- Throckenholt Location within Lincolnshire
- OS grid reference: TF354094
- • London: 85 mi (137 km) S
- Civil parish: Sutton St Edmund;
- District: South Holland;
- Shire county: Lincolnshire;
- Region: East Midlands;
- Country: England
- Sovereign state: United Kingdom
- Post town: SPALDING
- Postcode district: PE12
- Police: Lincolnshire
- Fire: Lincolnshire
- Ambulance: East Midlands
- UK Parliament: South Holland and the Deepings;

= Throckenholt =

Village in Lincolnshire, England

Throckenholt is a village in the civil parish of Sutton St Edmund (where the population is listed) in the South Holland district of Lincolnshire, England. It is located close to the border of Cambridgeshire about 16 mi south-east of Spalding, 14 mi west of Wisbech and 10 mi south of Holbeach.

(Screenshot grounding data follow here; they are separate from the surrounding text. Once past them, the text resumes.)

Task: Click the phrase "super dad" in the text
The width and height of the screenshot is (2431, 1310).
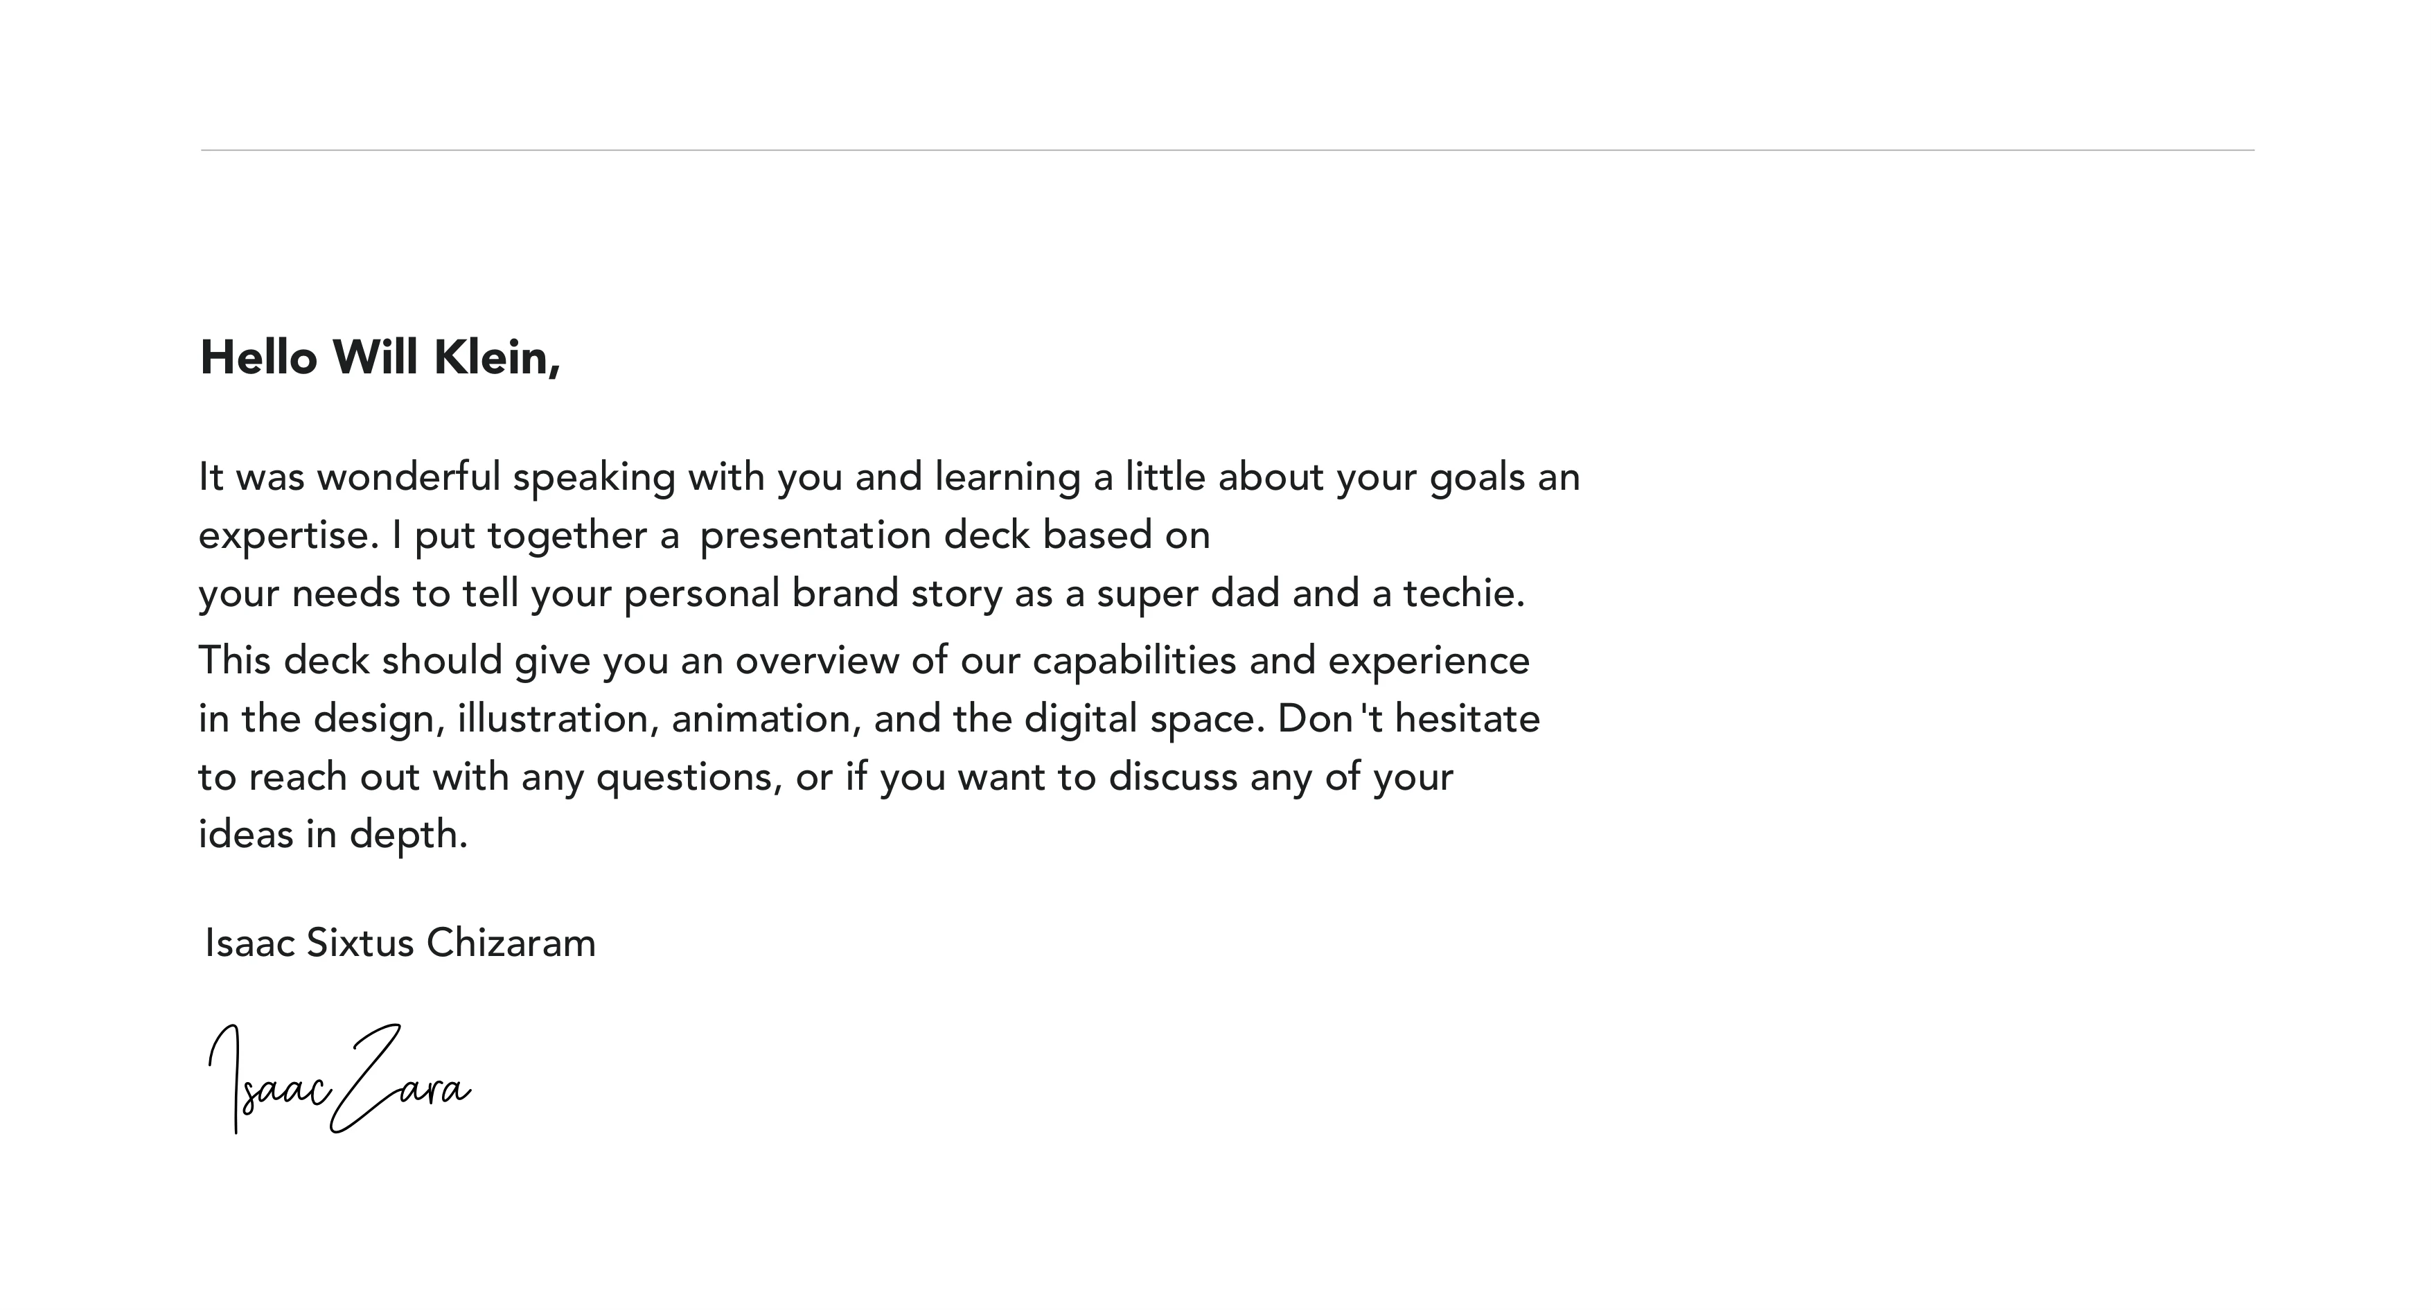Action: point(1187,595)
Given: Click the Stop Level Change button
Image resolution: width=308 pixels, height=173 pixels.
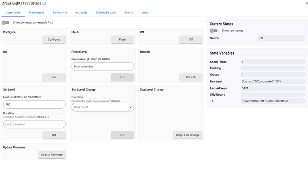Looking at the screenshot, I should click(x=187, y=135).
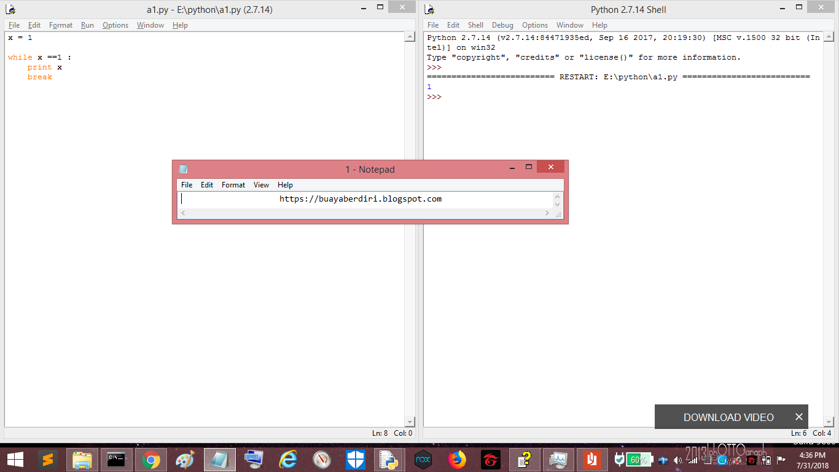The height and width of the screenshot is (472, 839).
Task: Launch Google Chrome from taskbar
Action: (x=152, y=459)
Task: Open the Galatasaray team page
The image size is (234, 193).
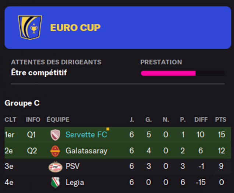Action: coord(86,151)
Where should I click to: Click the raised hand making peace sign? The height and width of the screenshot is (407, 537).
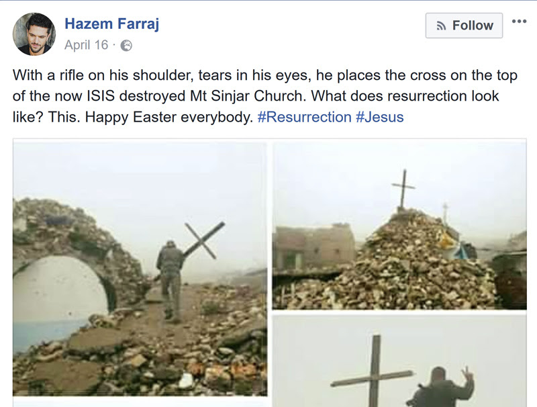click(467, 375)
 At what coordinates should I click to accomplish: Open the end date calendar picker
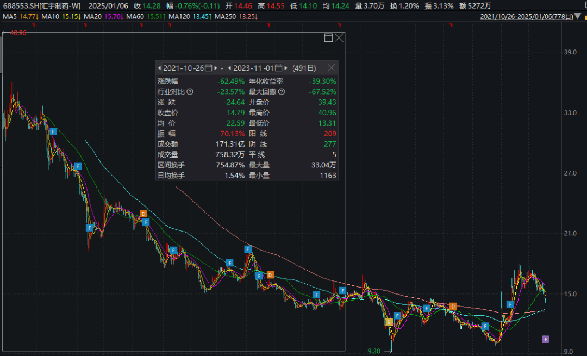click(278, 68)
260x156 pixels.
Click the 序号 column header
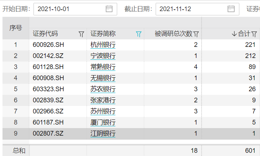(x=15, y=28)
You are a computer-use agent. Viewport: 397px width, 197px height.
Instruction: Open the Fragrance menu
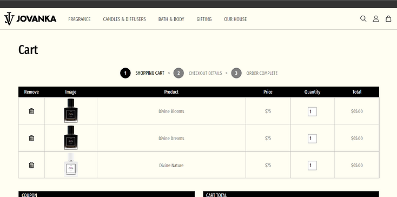tap(80, 19)
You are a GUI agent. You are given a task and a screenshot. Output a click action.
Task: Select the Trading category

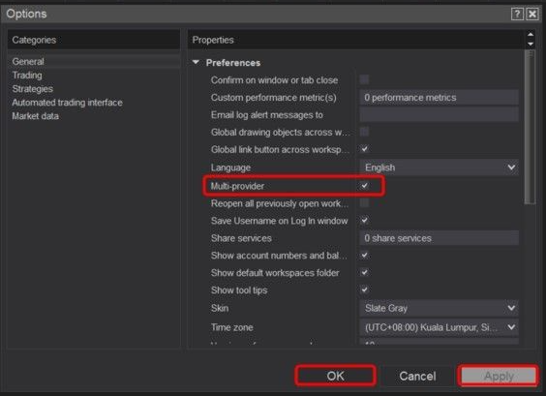27,76
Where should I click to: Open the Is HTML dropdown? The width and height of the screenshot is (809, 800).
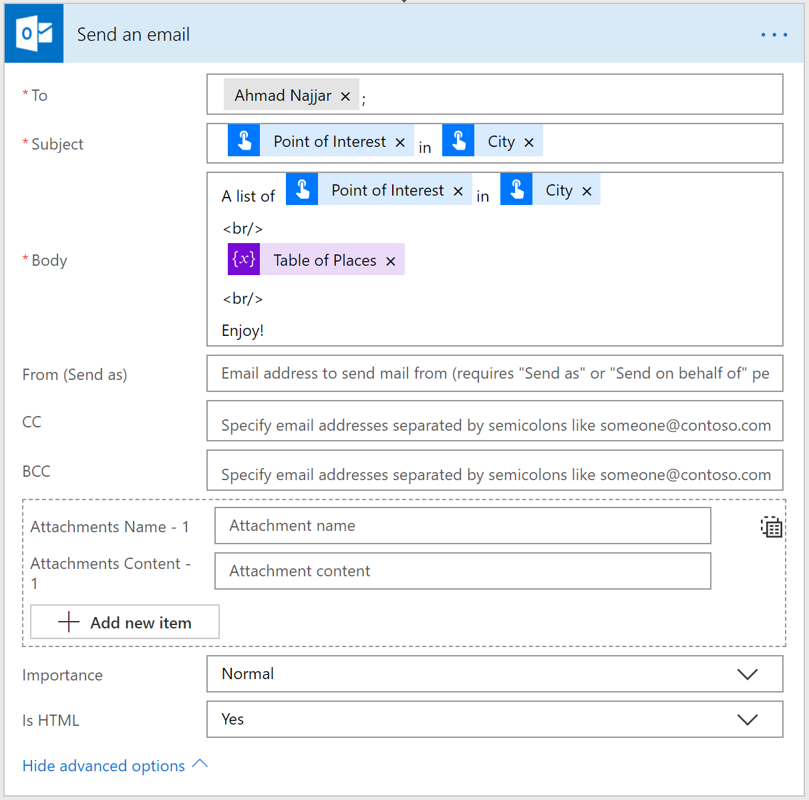click(747, 719)
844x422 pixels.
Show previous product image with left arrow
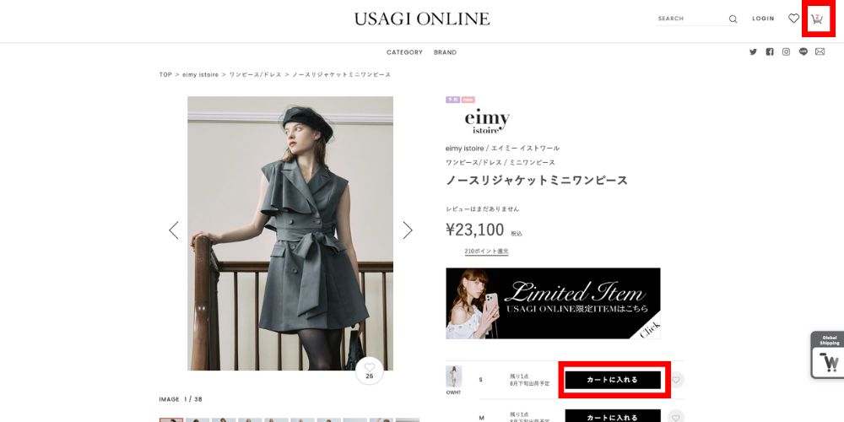click(x=173, y=230)
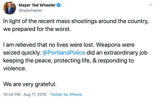Click 'did an extraordinary job' text
The height and width of the screenshot is (99, 156).
(117, 53)
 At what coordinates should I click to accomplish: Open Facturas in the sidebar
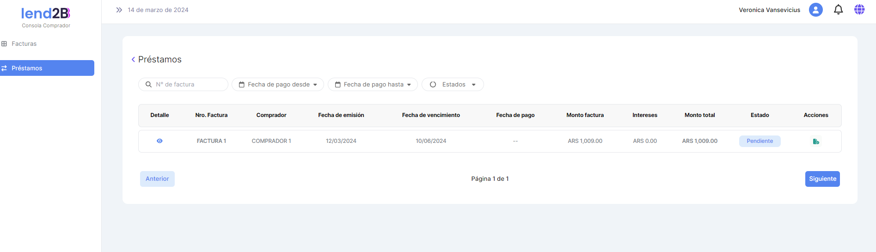click(x=24, y=44)
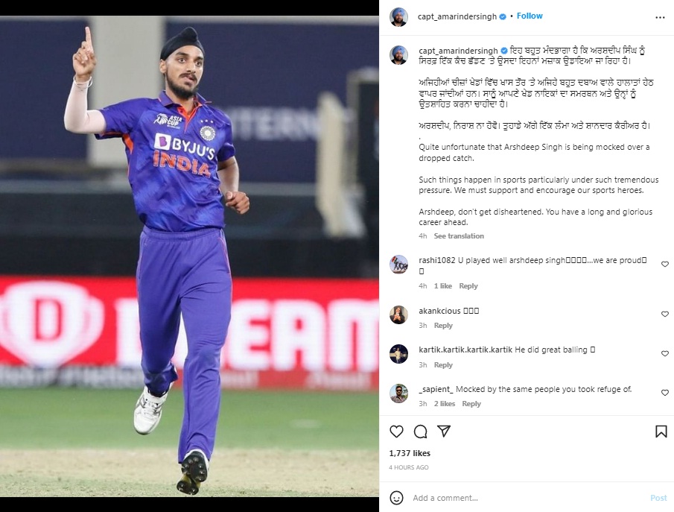674x512 pixels.
Task: Like the post with heart icon
Action: (396, 431)
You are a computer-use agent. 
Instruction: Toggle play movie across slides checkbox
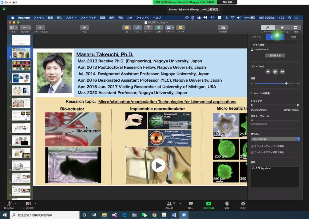tap(252, 152)

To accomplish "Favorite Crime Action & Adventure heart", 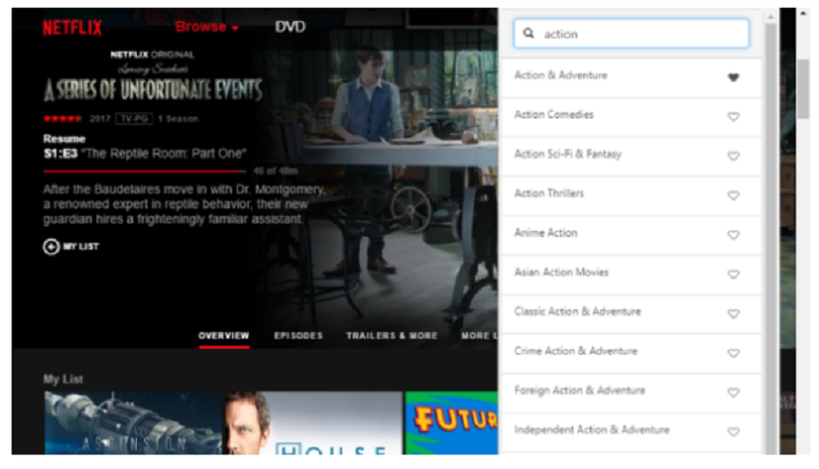I will pyautogui.click(x=733, y=353).
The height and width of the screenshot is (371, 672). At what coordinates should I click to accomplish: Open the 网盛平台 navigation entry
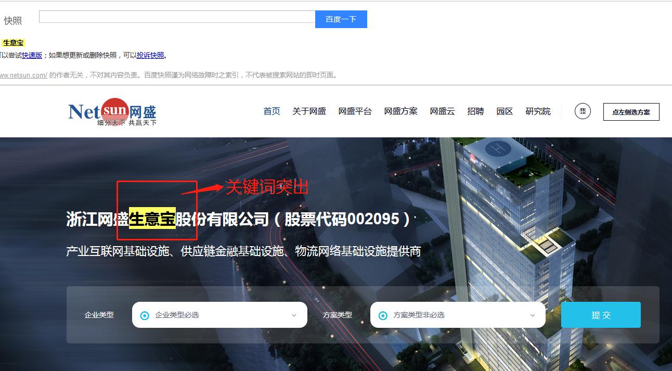tap(355, 111)
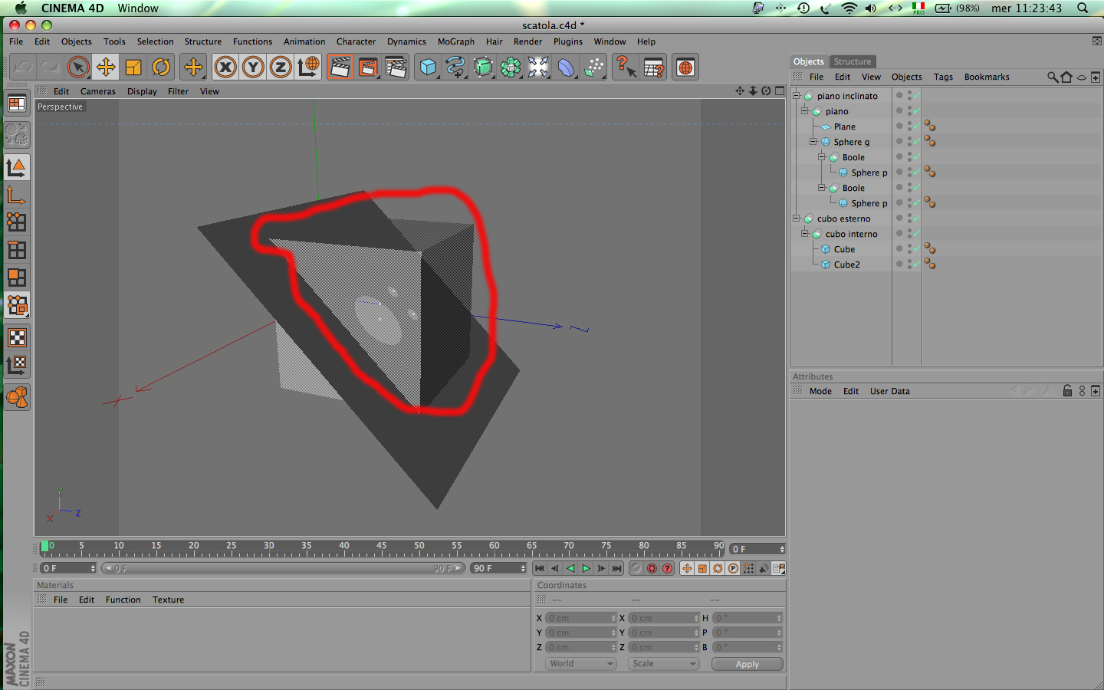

The Museum of Technology, The Great War and WWII is in the village and opened its doors in 2016.

Throckenholt Priory was sited here, it was a hermitage and chapel in existence from at least 1107–1540. It was granted to Thorney Abbey by Nigel, Bishop of Ely.

Throckenholt was written as 'Trokenholt' in the 1240 Papal Rolls.